Ähnlich ließe sich dieser Diskurs ausdehnen auf das Essen von Lunge, das noch vor wenigen Jahrzehnten bei uns auf der Tagesordnung stand, mittlerweile aber völlig vom Speisezettel verschwunden ist. Die Lunge als Organ des Elementes Luft macht uns luftig, jugendlich, frei. Es wäre sicherlich von Vorteil für Menschen, die durch Unterdrückung und Einschränkung ihrer Lebensfreude und Entfaltung Asthma und andere Bronchialleiden entwickeln, immer wieder einmal mit einem guten „Beuschel“ zu erfreuen, wie man das in österreichischen Gaststätten früher nannte, und ich wette, dass sich einiges an ihren Beschwerden verbessern würde. Eine differenzierte Organotherapie mit dem Verspeisen von Hirn und Rückenmark, Sinnesorganen und so weiter könnte letztlich in jede ärztliche Verordnung einfließen, und wenn sich Metzger finden würden, die sie wie früher einmal in großer Bandbreite anbieten würden, könnte in den heimischen Küchen für Kranke viel Gutes entstehen.

 

Das Schöne an der Organotherapie ist, dass man unabhängig von der Elementelehre oder anderen Arzneien die kranken Organe selbst direkt stärken kann, beispielsweise eben, indem man sich die Leber eines gesunden und jungen Tieres einverleibt und damit nicht nur Mineralien und Vitalstoffe, sondern auf einer energetischen Ebene auch die Lebenserfahrung dieses gesunden Organs aufnimmt und vielleicht auch über einen halb hormonellen, halb genetischen Weg auch etwas von seiner Stärke und Gesundheit erfährt. Das erleichtert die Gesundung und hilft einem, einen neuen Weg zu finden.

Wenn wir nun zum Bild des Gastmahls des Trimalchio zurückkehren, dann sehen wir die raffinierten Köstlichkeiten, die von antiken Köchen zubereitet werden, mit neuen Augen.
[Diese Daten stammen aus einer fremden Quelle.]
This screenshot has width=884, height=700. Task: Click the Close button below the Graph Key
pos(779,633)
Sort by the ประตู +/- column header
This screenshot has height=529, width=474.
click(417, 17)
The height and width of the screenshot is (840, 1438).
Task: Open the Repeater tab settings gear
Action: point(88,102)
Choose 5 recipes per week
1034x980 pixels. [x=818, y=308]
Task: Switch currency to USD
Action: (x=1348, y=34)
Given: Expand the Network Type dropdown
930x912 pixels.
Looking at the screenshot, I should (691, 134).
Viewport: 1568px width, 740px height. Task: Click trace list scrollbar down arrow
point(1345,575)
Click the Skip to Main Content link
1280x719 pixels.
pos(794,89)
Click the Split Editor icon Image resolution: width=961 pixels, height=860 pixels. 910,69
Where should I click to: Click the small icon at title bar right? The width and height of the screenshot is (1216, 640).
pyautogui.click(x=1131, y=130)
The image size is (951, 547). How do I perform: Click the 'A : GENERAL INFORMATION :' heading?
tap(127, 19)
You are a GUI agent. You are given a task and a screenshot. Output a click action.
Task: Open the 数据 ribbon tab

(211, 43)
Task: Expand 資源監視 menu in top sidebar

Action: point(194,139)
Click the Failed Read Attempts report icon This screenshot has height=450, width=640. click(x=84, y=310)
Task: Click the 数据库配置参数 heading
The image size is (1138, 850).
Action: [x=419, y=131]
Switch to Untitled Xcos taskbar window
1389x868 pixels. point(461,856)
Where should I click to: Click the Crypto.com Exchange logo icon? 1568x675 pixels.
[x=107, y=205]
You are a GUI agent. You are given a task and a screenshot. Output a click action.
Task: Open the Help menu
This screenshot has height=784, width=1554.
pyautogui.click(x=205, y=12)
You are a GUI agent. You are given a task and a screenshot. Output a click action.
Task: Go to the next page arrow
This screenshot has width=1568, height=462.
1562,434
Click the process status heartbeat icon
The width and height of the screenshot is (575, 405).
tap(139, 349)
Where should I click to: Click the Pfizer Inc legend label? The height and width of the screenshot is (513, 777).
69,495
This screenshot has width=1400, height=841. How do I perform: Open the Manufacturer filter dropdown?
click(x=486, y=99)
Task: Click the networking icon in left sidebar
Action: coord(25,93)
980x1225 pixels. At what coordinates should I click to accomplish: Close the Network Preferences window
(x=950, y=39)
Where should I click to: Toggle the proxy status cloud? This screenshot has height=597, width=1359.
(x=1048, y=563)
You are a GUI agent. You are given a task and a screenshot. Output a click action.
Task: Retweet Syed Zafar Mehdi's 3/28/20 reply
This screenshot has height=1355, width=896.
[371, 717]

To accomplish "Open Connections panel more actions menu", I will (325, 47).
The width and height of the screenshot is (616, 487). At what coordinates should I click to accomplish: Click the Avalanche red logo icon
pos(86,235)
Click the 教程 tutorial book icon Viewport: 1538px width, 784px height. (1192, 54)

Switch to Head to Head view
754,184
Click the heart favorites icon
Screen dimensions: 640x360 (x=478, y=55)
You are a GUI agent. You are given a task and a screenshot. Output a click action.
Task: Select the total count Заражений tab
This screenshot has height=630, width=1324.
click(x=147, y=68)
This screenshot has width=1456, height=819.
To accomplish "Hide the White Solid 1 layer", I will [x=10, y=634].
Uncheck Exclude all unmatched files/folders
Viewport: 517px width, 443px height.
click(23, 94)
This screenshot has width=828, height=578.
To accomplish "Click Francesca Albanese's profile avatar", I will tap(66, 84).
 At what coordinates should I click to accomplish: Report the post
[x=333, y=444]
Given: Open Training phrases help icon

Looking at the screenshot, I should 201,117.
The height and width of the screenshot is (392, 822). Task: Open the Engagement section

Das Innere der Tiere, das im Altertum ja schon durch die Eingeweideschau, die populärste Form der Wahrsagerei, höchste Bedeutung in der Medizin hatte, liefert nicht nur Speisen, sondern vor allem Arzneien, mit denen der Wohlstandsmensch der Antike, der römische Bürger, dessen Leben in seinen komplizierten Abläufen sehr stark dem in den Großstädten unserer westlichen Welt ähnelt, medizinische Hilfe erfährt. Das Kochen mit den vier Elementen, das in unserem Breiten heute erst wiederentdeckt wird, war damals schon selbstverständlich, und der Koch automatisch auch Arzt. Der Wohlhabende wird diese Speisen geschätzt haben, denn sie erhielten ihn jung, gesund und dynamisch. Wenn in Biomärkten heute für teures Geld biologisches Wasser, biologisches Gemüse und biologisches Fleisch gekauft wird, dann drücken wir im Grunde genommen eine alte Sehnsucht nach der Fülle aus, die im alten Rom für den Wohlhabenden selbstverständlich war. Eine Form der biologischen Kost, wie wir sie heute in Spuren durch nachhaltige Landwirtschaft und Tierzucht versuchen, ohne wirklich zu wissen, was es denn ist, was wir stattdessen benötigen: Eine fein abgestimmte und auf die Bedürfnisse unseres Körpers eingehende Kost, bei der die Innereien der Tiere als große, heilende Arzneien eingesetzt werden.

Schmerzen heilen – selbständig und sanft

Wenn Sie heute mit Schmerzen zum Arzt gehen, sind Enttäuschungen schon vorprogrammiert. Das hängt mit den Erwartungen zusammen, die Ihnen Fernsehwerbungen vermittelt haben, die noch den Enthusiasmus der Nachkriegszeit ausstrahlen. Damals gab es für Probleme in zunehmendem Maße Maschinen mit Knöpfen, die man nur drücken musste. Den Rest besorgte die Technologie.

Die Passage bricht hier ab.